Several of the charges she would have filed against Bourne are illustrated in Walker’s "Amended Felony Complaint" document sent to the Mammoth Times by Barron Friday, which includes quotes from the minor telling Walker (in "Overt Act 7"): "You told me I should be with (Bourne), you told me to."
Other quotes in the document show that Walker encouraged Bourne to have sex with the minor, saying, (in Overt Act 2): "Something like this happens once in a lifetime ... you need to take it to the next level... you need to get physical with Jane Doe." That same “Overt Act 2” states: “Bourne told Detective Hunter that part of the reason he became physical with Jane Doe was because the defendant encouraged him to.”
Barron said that because both Bourne and Walker were in contact with each other (hence the "conspiracy" charges noted above that she said she would have been filed against Bourne if he had not committed suicide), she was at liberty to release some information about these charges since some were included in the document containing the charges against Walker.
“The information is now part of the public record because there were aspects of Walker’s conduct that included … an aspect of the conspiracy that suggested [Bourne] did have physical contact with the victim,” she said.
Barron said that Walker’s sentencing hearing will allow both Walker and/or the minor to “prepare a statement” if they so wish, for the court. “They can do so, although they do not have to,” she said. She also said that June 1 court date could change for a variety of reasons including if the defense asks for a continuance, she said. Barron gave Walker credit for his plea, noting it would help protect the victim from more possible damage.
Walker’s plea agreement includes a condition that the maximum sentence he can receive is five years in state prison, if convicted. It states that he is not eligible to serve that time in a county prison. It also includes, among others, conditions that Walker must register as a sex offender, that he cannot possess a firearm as a convicted felon, and that he has waived the right to an appeal. It also includes a prohibition against revealing the name and identity of the minor.
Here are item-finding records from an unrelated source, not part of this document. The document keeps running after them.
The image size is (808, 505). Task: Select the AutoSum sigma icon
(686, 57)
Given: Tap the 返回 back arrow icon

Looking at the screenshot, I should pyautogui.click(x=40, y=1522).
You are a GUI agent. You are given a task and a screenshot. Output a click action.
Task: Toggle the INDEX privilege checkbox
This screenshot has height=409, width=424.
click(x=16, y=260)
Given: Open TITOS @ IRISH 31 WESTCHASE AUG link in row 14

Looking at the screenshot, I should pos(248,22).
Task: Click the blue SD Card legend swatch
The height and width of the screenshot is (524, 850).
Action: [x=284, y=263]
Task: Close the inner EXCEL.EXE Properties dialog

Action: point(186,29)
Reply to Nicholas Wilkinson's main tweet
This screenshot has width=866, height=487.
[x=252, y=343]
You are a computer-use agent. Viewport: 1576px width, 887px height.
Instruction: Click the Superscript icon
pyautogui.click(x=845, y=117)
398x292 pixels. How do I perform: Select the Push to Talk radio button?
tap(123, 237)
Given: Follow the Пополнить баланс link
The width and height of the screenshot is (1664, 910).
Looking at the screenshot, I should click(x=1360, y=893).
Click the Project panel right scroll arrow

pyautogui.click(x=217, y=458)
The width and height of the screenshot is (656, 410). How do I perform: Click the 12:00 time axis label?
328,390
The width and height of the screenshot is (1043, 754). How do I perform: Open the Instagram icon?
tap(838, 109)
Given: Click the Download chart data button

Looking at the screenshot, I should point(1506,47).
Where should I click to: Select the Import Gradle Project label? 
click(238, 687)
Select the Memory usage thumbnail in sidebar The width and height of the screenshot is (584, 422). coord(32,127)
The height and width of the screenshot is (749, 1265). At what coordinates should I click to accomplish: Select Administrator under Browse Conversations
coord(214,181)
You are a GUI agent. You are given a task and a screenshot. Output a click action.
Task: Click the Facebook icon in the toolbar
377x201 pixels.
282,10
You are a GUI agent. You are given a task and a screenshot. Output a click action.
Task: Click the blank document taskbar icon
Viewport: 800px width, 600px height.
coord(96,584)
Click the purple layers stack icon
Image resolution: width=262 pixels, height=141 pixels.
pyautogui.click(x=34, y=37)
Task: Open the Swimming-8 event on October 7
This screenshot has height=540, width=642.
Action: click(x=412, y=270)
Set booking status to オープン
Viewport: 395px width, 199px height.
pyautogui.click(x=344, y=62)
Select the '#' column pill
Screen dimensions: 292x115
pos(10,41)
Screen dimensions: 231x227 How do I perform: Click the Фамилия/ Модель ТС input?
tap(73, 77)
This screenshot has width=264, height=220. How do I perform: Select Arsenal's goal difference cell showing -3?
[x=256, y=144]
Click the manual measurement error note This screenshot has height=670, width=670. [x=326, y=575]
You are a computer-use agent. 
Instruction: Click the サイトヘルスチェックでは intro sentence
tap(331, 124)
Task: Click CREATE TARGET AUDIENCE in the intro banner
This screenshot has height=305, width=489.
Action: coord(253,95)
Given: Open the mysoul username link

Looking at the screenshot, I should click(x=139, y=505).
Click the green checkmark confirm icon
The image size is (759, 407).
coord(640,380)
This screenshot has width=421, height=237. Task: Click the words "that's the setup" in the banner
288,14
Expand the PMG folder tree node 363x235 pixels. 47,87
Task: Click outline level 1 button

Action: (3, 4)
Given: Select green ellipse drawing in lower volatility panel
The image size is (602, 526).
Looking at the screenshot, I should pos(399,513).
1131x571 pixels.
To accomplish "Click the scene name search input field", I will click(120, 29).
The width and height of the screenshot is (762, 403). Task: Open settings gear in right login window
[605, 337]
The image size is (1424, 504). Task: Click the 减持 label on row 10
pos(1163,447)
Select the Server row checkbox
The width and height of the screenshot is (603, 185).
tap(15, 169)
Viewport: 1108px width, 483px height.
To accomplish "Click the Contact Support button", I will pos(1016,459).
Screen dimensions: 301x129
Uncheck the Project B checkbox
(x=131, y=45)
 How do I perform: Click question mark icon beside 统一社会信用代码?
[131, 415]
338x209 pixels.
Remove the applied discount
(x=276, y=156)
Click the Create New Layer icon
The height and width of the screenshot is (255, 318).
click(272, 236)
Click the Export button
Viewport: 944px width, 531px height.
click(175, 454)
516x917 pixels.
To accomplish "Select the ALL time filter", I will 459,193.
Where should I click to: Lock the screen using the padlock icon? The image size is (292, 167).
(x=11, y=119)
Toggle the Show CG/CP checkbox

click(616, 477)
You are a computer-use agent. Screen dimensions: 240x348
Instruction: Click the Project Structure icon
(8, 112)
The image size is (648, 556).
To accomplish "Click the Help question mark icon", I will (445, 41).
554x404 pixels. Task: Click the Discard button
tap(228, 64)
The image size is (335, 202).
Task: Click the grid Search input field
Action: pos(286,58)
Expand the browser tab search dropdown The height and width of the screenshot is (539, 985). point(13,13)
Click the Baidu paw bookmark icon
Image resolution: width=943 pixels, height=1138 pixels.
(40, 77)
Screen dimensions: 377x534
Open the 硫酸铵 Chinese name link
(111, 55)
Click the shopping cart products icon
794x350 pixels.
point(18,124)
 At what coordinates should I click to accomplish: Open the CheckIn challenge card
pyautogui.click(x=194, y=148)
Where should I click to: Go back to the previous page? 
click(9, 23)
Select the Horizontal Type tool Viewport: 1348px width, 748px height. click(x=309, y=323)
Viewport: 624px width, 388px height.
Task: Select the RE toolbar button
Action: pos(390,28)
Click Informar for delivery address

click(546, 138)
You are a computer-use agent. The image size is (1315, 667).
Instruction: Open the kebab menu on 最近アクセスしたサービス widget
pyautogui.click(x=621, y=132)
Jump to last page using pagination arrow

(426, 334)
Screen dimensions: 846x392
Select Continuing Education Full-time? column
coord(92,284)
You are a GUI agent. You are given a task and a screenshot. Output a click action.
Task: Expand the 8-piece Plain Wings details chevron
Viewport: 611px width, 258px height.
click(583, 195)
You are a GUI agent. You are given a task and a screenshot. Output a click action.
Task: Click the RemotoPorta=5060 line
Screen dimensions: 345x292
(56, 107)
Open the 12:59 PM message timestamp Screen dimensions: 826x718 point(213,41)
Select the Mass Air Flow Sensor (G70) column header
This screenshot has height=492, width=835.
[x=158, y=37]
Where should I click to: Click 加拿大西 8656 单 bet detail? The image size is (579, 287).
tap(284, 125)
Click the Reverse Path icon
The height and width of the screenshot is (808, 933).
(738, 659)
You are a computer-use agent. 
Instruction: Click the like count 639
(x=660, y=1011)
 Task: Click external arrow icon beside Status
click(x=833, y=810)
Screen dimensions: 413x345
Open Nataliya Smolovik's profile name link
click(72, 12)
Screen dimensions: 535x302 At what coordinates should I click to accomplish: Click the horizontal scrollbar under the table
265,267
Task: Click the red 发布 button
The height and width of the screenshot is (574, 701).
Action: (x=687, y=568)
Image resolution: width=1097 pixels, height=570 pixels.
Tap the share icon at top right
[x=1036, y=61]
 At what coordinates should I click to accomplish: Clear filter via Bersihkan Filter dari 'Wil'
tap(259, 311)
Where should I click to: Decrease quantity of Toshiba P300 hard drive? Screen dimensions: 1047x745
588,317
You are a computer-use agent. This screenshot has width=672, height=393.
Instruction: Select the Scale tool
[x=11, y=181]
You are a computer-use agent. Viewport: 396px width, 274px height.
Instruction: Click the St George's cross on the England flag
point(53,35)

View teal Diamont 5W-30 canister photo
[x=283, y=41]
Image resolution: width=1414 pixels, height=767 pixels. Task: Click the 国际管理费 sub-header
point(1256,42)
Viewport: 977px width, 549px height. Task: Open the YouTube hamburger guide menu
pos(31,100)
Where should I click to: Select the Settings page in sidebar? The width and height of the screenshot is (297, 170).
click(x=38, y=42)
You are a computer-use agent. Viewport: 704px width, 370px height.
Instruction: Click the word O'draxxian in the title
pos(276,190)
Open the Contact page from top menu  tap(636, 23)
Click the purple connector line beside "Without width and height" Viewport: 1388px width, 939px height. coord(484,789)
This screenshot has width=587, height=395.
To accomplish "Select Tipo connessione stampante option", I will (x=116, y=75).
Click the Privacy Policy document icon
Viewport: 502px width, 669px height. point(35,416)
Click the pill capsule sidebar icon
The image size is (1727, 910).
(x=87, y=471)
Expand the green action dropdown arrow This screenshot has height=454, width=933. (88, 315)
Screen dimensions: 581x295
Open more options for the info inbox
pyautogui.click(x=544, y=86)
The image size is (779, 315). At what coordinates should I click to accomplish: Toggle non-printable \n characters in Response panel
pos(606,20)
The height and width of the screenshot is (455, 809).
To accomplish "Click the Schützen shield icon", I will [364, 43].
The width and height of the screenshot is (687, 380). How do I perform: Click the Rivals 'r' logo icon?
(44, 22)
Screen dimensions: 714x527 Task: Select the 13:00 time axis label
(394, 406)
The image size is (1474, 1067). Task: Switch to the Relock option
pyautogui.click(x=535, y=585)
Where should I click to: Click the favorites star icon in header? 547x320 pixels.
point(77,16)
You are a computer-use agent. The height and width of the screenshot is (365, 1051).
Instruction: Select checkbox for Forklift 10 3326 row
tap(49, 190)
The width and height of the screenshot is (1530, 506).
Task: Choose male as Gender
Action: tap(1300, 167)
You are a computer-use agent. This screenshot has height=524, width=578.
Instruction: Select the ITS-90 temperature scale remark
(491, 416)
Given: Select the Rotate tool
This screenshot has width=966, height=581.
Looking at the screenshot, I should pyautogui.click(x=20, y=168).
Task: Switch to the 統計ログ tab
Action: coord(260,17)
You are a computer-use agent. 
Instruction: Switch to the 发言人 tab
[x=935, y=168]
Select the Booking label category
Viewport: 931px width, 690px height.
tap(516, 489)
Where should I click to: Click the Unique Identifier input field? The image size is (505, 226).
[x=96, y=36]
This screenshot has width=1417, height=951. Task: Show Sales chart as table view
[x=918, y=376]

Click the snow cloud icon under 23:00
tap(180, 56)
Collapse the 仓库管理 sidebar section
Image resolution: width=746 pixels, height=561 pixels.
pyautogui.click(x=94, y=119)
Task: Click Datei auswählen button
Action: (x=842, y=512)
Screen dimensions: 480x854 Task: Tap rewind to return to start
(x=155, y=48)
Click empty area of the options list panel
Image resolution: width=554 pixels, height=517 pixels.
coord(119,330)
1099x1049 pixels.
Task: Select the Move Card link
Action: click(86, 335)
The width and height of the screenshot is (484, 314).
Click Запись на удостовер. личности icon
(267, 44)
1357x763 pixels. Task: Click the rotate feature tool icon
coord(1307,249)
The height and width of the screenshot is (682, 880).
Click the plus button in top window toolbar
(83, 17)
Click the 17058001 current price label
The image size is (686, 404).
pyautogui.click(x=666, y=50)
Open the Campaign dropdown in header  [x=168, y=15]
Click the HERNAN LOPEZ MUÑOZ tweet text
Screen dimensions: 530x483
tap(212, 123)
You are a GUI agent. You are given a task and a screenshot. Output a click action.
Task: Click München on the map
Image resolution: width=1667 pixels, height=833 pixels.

At the end of the amended complaint, Walker acknowledges with his signature that he “engaged in a sexual relationship with Jane Doe” and outlines when and where some of the crimes occurred. At the end of this “Factual basis for plea,” he states, “I agree that the sentencing judge may consider the entire factual background of the case, including any stricken or uncharged accounts, (and) any changes the District Attorney agrees not to file, as well as the First Amended Felony Complaint.”
The case now goes to the probation officer, who will file a pre-sentencing report based on facts and interviews, then make a recommendation to the county as to the final sentencing, Barron said.